Par principe, mon conjoint et moi ne publions jamais d'avis négatif. Nous ne tenons pas compte non plus des avis négatifs sur internet, partant du principe que les avis sont nécessairement subjectifs et préférant, de loin, nous faire notre propre opinion.
Mais l’exception confirme la règle.
Nous avons séjourné à la Parenthèse entre Noël et le Nouvel An. Nous étions en famille, occupant ainsi 3 des 6 chambres de l’hôtel.
L’hôtel est magnifique et le personnel irréprochable.

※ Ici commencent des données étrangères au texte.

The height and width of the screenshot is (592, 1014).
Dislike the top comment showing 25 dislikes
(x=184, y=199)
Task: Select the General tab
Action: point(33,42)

Malgré cela, nous avons été profondément choqués par le comportement des propriétaires, dont les interventions répétées, autoritaires et intrusives ont créé un climat très inconfortable.
Quelques exemples :
• Une proximité des propriétaires, que nous n’avons pas sollicitée et qui nous a été imposée, parfois très indiscrète et un volume sonore excessif et incompatible avec le calme que les clients sont en droit de rechercher en choisissant un si petit hôtel
• La gêne occasionnée par la fumée des cigarettes fumées par les propriétaires à proximité constante et immédiate des clients, les propriétaires profitant de l’ensemble des services de l’hôtel (piscine, bar, restaurant, transats, terrasse, point de passage/accueil de l’hôtel) sans se soucier de la présence ou non des clients, et bien souvent avec leurs propres convives (peu important qu’il n’y ait plus de transats disponibles pour les clients)
• Un comportement qui nous a semblé paternaliste auprès de clients dont le confort et la sérénité sont censés être la priorité, l’hôtel se présentant comme une parenthèse de luxe, « un monde de sérénité et de raffinement »
• Des explications souvent confuses, contradictoires et déroutantes concernant l’organisation des excursions, le fonctionnement de la demi-pension, la récupération de bagages arrivés après nous à l’aéroport de Dakar, ainsi que la gestion des réservations via Booking : modification forcée des conditions de réservations Booking = de nouvelles conditions de paiement avec règlement anticipé sous menace d’annulation de notre réservation
Si notre déception s’était contentée de ces éléments pénibles mais supportables, nous n’aurions sans doute pas publié de critique de la Parenthèse. Mais le clou du spectacle est arrivé le soir du 31 décembre.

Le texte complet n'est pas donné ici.